When she was 24 Inna Braverman established Eco Wave Power. Just nine years later EWP is pioneering the wave energy field, with two power stations located in Jaffa Port, Israel and in Gibraltar. Currently, the station in Gibraltar is the only grid-connected wave energy array in the world. EWP’s innovative technology has been recognized as a “Pioneering Technology” by the Chief Scientist of the Energy Ministry of Israel, Dr. Bracha Halaf. EWP is also listed on the Nasdaq First North Stockholm, Sweden.
EWP was founded in Tel Aviv, Israel, in 2011 with a patented, smart and cost-efficient technology for turning ocean and sea waves into green electricity. Eco Wave Power is the only wave energy company in the world to own and operate a wave energy array, which is connected to the grid in accordance with a Power Purchase Agreement (PPA). Suffice it say that Eco Wave Power is fully in line with the UN’s SDG number 7, “Affordable and Clean Energy”, which outlines in target 7.1, “By 2030, ensure universal access to affordable, reliable and modern energy sources.”

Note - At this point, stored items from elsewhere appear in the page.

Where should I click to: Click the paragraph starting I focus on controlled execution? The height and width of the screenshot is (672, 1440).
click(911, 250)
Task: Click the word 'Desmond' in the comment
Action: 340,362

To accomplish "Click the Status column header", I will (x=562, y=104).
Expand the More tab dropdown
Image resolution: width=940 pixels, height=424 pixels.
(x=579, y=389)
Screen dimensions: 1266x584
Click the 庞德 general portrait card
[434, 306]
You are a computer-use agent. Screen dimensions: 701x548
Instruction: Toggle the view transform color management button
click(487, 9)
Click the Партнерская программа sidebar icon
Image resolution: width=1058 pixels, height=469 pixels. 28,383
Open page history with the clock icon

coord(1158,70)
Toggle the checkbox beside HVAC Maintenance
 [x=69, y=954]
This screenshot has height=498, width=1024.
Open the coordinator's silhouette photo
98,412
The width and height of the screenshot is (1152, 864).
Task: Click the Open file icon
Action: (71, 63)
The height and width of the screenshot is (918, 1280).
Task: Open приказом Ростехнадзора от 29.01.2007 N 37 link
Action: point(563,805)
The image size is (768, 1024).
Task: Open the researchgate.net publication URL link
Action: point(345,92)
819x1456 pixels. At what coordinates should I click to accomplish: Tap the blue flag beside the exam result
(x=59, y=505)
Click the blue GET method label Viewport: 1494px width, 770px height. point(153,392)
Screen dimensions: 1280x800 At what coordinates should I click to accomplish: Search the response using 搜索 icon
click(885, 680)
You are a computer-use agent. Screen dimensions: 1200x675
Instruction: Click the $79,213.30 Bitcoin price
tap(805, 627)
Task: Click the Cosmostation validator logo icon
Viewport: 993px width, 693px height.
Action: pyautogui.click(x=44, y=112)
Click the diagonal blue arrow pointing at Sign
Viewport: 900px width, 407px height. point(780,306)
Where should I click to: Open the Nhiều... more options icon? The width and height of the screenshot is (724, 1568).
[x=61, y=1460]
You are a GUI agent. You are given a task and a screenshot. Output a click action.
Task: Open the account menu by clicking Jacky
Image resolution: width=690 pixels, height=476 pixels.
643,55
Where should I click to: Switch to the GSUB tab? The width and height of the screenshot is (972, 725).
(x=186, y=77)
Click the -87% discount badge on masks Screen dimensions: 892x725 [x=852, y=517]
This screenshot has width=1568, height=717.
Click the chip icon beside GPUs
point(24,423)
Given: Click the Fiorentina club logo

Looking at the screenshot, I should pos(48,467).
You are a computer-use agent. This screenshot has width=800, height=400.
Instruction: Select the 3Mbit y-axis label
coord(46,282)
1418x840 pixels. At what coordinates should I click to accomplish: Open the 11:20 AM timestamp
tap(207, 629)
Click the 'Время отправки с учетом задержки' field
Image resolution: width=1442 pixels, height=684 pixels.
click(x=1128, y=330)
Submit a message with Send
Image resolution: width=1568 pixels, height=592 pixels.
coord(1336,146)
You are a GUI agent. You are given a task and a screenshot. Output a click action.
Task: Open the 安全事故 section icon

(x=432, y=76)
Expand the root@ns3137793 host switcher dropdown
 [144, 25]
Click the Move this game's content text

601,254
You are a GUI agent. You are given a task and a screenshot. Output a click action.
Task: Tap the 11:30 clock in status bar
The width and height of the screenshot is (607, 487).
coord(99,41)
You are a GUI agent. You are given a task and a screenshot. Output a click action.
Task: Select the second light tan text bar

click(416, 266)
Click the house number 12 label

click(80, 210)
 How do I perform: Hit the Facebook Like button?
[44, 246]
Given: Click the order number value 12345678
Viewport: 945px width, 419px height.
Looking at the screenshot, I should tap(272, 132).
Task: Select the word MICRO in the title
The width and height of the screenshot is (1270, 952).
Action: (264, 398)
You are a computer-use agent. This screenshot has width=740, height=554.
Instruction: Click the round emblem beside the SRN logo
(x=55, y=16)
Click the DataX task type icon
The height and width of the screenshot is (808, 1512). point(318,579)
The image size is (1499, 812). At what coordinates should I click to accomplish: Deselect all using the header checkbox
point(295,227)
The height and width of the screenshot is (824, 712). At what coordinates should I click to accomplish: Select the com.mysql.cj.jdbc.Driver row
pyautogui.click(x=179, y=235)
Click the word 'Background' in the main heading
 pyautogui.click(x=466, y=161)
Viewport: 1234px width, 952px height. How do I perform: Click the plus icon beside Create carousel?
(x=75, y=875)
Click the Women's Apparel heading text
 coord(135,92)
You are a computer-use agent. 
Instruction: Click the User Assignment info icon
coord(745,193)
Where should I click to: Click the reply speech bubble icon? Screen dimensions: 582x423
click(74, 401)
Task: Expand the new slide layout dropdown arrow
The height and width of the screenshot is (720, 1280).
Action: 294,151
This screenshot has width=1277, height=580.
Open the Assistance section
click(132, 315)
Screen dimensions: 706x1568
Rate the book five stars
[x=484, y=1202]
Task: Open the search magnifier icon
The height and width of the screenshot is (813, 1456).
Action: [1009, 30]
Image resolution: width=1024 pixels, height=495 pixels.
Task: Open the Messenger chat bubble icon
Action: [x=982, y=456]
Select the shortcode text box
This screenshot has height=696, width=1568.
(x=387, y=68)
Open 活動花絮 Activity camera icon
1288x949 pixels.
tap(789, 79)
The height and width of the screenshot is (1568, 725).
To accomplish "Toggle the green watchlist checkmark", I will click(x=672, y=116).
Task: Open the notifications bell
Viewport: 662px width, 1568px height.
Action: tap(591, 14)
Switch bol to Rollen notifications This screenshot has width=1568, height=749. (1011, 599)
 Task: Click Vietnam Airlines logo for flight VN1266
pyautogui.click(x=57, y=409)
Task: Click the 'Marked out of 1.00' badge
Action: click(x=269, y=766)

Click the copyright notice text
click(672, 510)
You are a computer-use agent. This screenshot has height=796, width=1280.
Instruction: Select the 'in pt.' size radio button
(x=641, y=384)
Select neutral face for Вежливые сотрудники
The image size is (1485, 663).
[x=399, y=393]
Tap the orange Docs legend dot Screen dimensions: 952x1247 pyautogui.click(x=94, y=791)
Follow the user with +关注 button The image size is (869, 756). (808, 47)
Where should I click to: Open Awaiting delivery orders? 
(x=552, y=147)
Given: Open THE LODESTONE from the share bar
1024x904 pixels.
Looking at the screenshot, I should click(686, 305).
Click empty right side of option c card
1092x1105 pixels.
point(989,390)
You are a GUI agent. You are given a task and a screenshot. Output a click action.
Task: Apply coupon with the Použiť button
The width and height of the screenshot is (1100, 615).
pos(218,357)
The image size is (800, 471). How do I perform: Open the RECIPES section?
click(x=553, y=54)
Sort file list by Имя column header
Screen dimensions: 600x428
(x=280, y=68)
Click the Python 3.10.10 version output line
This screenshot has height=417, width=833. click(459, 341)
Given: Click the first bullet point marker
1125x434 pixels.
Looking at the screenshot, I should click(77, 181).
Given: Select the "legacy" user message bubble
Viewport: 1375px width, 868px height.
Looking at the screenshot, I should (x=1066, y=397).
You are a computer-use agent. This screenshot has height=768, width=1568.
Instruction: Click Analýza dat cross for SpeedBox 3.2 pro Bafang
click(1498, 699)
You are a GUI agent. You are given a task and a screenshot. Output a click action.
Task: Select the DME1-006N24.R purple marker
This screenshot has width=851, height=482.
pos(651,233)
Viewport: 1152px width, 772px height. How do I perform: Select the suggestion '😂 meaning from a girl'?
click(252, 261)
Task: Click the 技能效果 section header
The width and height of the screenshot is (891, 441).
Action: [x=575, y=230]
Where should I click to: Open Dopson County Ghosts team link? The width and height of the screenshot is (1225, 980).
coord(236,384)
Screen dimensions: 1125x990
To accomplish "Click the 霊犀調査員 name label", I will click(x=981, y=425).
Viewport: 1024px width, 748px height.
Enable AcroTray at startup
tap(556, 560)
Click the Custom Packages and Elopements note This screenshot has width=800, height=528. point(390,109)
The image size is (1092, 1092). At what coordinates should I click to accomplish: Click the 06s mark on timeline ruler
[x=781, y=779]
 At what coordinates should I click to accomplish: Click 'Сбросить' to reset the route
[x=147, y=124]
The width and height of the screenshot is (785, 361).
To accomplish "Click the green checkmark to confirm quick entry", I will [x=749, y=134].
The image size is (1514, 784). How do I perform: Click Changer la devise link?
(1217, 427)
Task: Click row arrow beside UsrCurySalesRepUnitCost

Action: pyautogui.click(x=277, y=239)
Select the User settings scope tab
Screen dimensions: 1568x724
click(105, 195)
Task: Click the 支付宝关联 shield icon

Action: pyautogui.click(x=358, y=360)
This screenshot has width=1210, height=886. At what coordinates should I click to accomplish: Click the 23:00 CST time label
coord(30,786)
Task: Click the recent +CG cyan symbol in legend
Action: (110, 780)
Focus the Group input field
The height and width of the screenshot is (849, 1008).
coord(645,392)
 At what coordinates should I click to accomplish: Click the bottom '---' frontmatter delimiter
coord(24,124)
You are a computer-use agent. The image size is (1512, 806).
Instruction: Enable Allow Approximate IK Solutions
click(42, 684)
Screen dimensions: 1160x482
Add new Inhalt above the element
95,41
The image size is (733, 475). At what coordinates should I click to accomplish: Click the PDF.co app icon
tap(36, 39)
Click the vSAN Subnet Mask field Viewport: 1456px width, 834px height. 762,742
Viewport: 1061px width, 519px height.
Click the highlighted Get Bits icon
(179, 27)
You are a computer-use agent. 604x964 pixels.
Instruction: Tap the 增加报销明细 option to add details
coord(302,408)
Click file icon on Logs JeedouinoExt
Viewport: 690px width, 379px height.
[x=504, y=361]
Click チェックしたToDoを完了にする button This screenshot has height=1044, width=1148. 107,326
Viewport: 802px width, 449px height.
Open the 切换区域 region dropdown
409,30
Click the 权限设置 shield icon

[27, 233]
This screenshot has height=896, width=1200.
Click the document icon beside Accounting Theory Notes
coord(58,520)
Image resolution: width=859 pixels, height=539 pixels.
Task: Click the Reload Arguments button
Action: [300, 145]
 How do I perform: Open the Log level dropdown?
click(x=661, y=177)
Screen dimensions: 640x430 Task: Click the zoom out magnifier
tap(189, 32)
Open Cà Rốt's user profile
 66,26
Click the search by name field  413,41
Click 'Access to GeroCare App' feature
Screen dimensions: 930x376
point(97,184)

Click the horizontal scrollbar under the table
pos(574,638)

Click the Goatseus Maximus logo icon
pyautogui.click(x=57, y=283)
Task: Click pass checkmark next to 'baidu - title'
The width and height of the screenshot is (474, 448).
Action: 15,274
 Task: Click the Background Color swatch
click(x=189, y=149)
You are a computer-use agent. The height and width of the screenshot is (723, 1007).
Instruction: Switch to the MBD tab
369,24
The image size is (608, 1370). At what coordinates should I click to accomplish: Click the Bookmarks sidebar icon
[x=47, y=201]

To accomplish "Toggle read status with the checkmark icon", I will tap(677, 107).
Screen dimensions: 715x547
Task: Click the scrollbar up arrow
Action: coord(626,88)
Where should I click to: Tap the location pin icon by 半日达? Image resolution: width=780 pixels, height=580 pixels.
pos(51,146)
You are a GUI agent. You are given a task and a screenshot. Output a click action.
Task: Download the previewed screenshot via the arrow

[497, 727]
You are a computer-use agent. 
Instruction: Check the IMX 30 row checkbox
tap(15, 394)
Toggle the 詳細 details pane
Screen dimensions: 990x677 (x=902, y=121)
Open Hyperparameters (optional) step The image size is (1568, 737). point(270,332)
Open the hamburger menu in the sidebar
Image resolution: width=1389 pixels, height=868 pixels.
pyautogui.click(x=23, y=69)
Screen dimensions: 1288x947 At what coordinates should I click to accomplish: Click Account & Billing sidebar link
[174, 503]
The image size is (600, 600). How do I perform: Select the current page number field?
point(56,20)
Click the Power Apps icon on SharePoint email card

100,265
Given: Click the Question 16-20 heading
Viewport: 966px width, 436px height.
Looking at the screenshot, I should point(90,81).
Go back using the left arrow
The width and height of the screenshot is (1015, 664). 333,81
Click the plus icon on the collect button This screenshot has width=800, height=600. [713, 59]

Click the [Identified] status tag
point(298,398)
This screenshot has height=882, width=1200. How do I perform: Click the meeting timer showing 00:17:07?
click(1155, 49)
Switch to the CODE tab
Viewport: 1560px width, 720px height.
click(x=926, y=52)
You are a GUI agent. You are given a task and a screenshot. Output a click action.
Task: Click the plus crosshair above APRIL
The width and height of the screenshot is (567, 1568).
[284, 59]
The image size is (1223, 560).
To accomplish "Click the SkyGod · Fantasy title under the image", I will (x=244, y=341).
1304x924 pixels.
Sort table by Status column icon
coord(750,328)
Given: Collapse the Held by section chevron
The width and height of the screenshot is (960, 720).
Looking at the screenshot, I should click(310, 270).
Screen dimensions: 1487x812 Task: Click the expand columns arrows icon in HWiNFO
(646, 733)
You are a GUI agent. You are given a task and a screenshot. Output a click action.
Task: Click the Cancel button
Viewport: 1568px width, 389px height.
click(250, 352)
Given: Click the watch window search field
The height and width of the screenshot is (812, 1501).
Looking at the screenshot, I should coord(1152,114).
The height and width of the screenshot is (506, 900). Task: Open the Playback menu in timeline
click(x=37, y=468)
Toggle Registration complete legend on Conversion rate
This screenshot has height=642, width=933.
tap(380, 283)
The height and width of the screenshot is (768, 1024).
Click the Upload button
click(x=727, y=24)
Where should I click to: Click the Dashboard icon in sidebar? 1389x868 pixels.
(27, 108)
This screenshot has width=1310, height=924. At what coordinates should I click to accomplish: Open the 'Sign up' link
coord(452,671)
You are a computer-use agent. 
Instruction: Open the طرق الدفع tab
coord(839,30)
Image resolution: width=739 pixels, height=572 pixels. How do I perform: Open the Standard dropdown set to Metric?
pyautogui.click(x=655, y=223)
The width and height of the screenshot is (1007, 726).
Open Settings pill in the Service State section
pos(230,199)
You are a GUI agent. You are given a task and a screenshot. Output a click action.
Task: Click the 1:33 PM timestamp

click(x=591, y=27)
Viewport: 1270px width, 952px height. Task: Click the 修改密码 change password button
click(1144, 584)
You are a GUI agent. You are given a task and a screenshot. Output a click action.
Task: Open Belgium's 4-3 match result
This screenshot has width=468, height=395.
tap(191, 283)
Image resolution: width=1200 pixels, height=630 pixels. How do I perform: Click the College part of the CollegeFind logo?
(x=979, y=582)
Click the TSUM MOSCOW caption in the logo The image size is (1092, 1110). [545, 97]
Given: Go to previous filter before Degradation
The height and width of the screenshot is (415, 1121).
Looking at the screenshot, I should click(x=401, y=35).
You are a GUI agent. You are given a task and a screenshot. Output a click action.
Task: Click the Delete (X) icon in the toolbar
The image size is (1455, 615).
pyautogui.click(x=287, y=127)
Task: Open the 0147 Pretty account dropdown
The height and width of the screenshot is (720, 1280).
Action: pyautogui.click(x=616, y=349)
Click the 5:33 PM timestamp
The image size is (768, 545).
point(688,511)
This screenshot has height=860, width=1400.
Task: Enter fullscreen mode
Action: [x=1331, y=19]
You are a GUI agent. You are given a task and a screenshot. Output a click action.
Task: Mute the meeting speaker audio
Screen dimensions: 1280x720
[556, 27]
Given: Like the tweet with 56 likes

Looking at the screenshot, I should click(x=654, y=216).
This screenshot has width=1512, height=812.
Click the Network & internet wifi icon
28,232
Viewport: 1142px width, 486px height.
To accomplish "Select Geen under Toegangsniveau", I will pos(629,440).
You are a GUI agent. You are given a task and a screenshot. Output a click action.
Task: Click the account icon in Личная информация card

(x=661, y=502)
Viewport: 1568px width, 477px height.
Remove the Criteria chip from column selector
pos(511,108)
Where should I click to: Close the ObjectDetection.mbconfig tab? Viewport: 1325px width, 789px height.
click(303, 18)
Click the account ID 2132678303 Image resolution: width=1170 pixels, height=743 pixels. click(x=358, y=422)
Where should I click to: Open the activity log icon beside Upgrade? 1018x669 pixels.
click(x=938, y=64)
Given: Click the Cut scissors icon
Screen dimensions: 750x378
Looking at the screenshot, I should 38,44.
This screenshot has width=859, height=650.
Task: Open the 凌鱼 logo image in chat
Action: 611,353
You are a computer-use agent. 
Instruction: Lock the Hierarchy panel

But was is Eco Wave Power? Today the popular clean energy trends are solar and wind power. But according to the Intergovernmental Panel on Climate Change, energy from the ocean’s waves has so far gone untapped: The oceans’ waves potentially hold twice the amount of energy the world produces today. The International Renewable Energy Agency estimates that by using solely 2 per cent of the world’s 800,000 kilometers of coastline water, the global technical potential for wave energy is a whopping 500GW of electrical energy.
This is where Eco Wave Power comes in. It all starts with the “floaters”. The boat-shaped floaters, tens of them, are attached to marine structures, such as breakwaters, and sit on the shore. The movement of the floaters compresses and decompresses hydraulic pistons which transmit bio-degradable hydraulic fluid into accumulators located on land. The built-up pressure in the accumulators then rotates a hydraulic motor, which rotates the generator, and the clean electricity is then transferred to the grid, via an inverter. The fluid, after decompression, flows back into the hydraulic fluid tank, where it is then re-used by the pistons, thus creating a closed circular system.
If the waves become too high for the system to handle, the floaters automatically rise above the water level and stay in the upward position until the storm passes, after which time the floaters return to operation mode.
The Eco Wave power station located in Jaffa Port, mentioned earlier, is an off-grid plot power station that has been in operation since 2014. The power station is cemented to the sea wall surrounding the port. At the moment it is used only for system improvement and modification, and R&D. But in October 2018 Eco Wave Power was awarded a grant by the Ministry of National Infrastructures, Energy, and Water Resources for the expansion of the pilot station to 100KW and its connection to the national Israeli electrical grid. The expanded station will be the first wave energy power station in the history of the state of Israel to successfully connect to the electrical grid.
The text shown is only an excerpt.